Network-level security should include rate limiting on the ng protocol port to prevent abuse, and binding the control interface to localhost when the SIP proxy runs on the same machine. For distributed deployments across multiple data centers, use IPsec or WireGuard tunnels to protect inter-site RTP proxy traffic.
FAQ
What is the difference between a SIP proxy and an RTP proxy?
A SIP proxy handles call signaling — routing INVITE, BYE, and other SIP messages between endpoints. An RTP proxy handles the actual media stream (voice and video data) that flows after the call is established. They work together but serve completely different roles in a VoIP architecture.
Do I need an RTP proxy for internal calls?

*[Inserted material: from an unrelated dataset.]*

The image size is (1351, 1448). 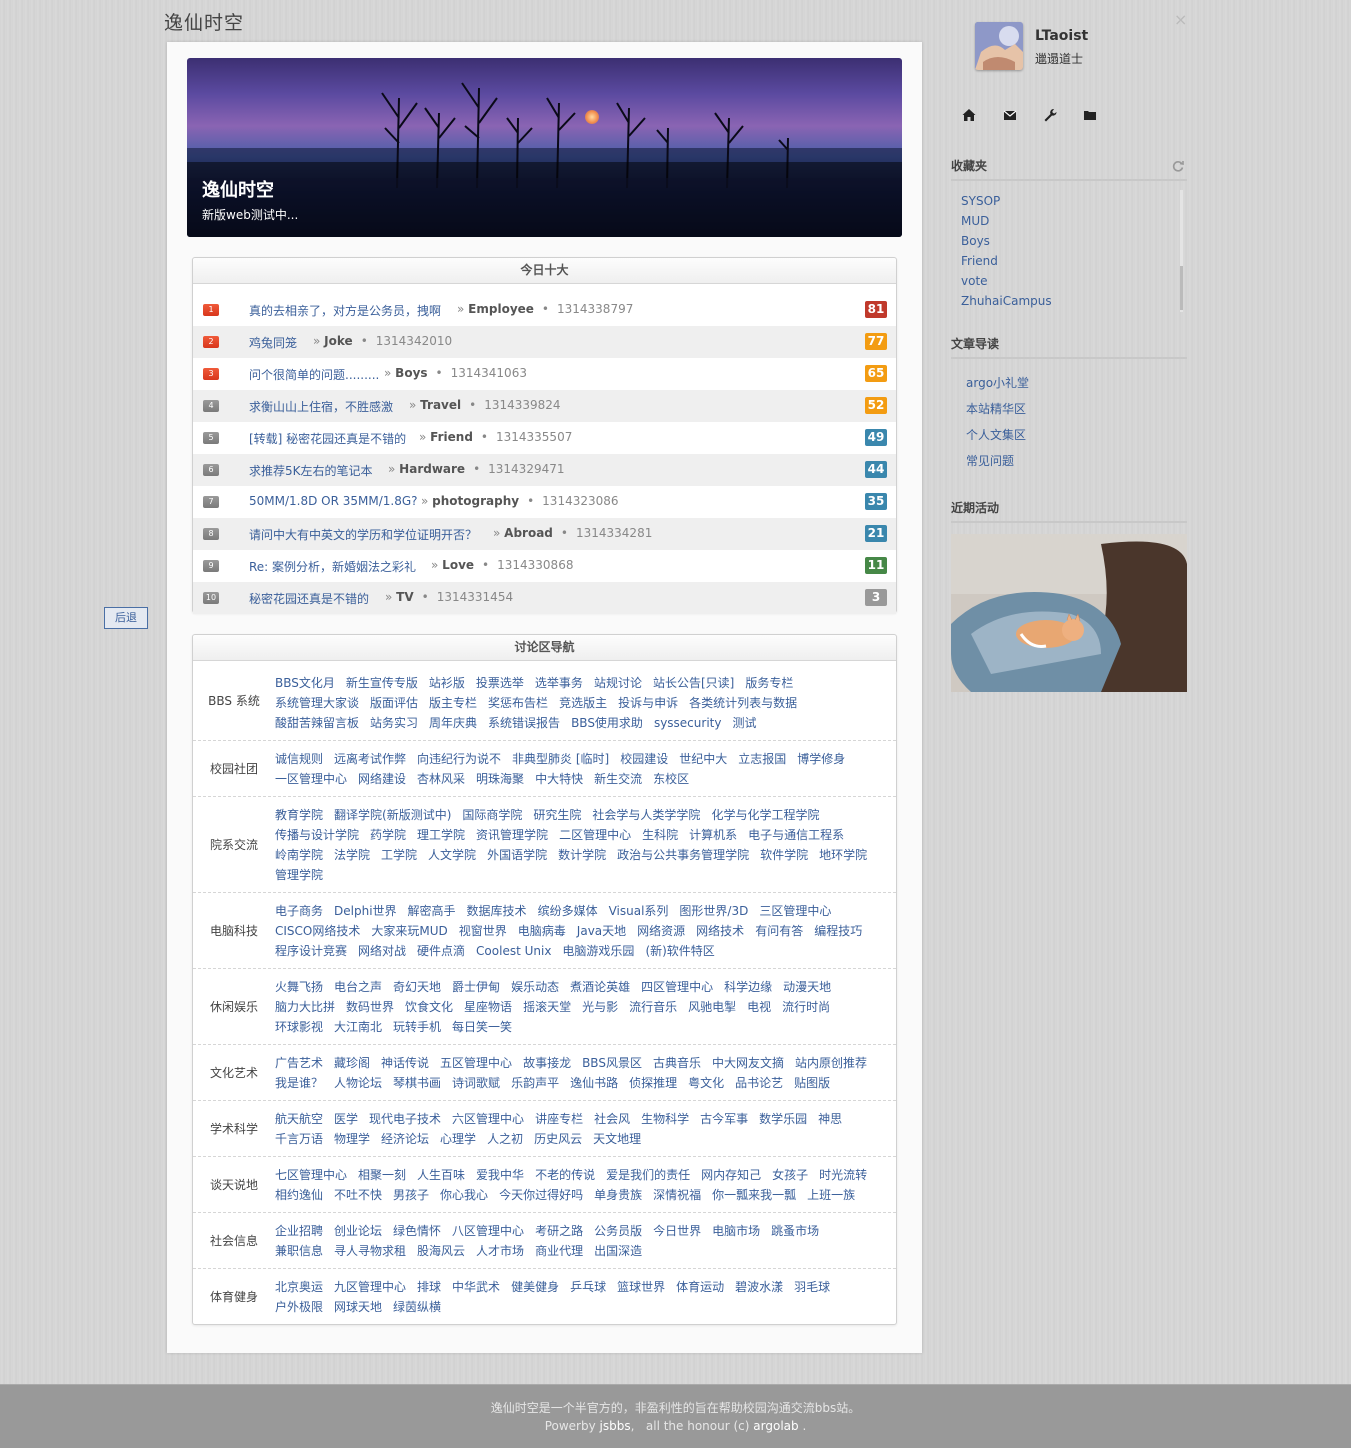 I want to click on board-nav-link: 讲座专栏, so click(x=559, y=1119).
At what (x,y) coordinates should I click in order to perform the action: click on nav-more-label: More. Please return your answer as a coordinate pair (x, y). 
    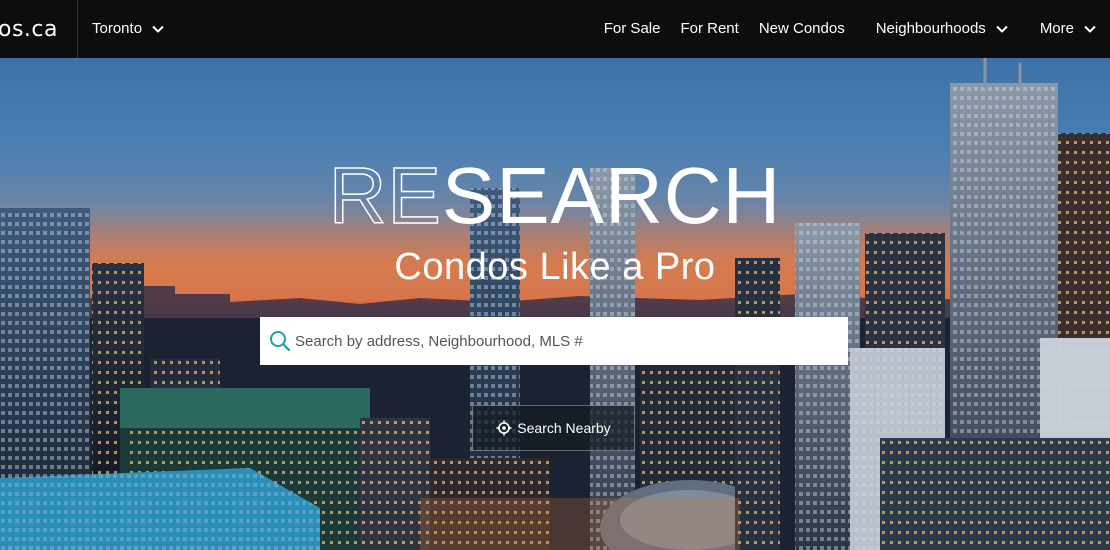
    Looking at the image, I should click on (1056, 28).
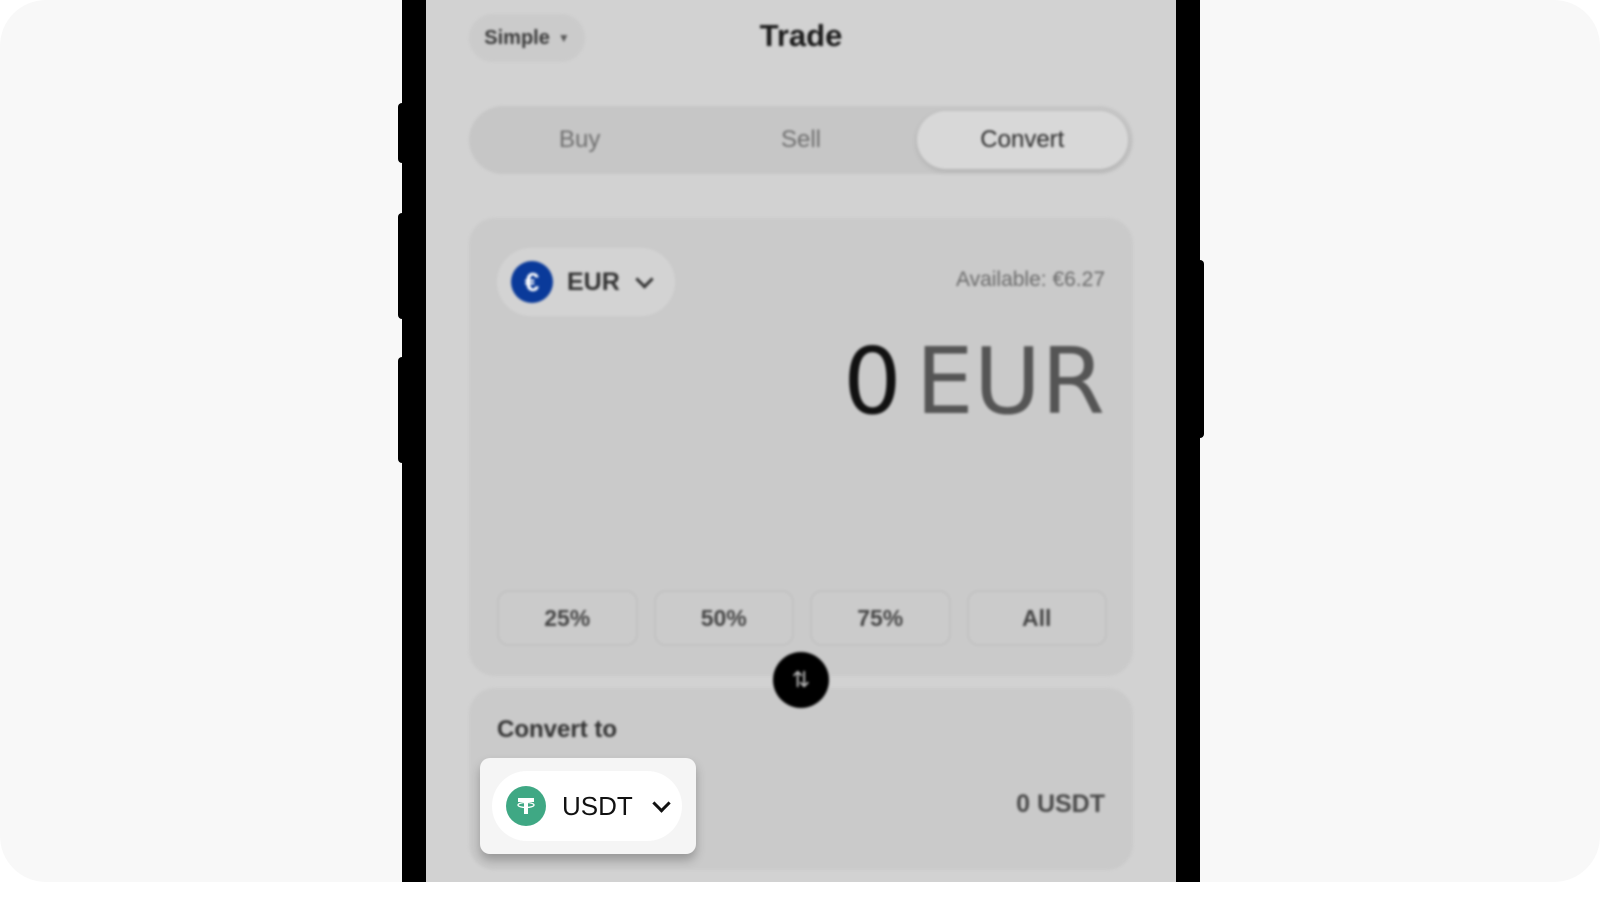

If all endpoints are on the same network without NAT, you may not need an RTP proxy since media can flow directly peer-to-peer. However, for recording, transcoding, or monitoring purposes, routing media through an RTP proxy is still recommended.
Can RTPengine transcode between any codecs?
RTPengine supports transcoding between most common VoIP codecs including G.711 (A-law/μ-law), Opus, G.722, G.729, AMR, AMR-WB, and video codecs like VP8 and H.264. However, transcoding is CPU-intensive — plan your hardware accordingly.
How many concurrent calls can a single RTP proxy handle?
RTPengine with its kernel module can handle 100,000+ concurrent RTP streams on a single commodity server. RTPproxy without kernel support typically handles 10,000-30,000 calls depending on CPU and network throughput.
Does RTPproxy support SRTP encryption?
Standard RTPproxy does not support SRTP natively. If you need encrypted media, RTPengine is the recommended choice as it has full SRTP/SRTCP encryption and decryption support.
Can I use RTPengine with Asterisk?
Yes, RTPengine integrates with Asterisk via the chan_rtpengine module. It can replace Asterisk’s built-in media handling, providing better performance and additional features like transcoding and recording.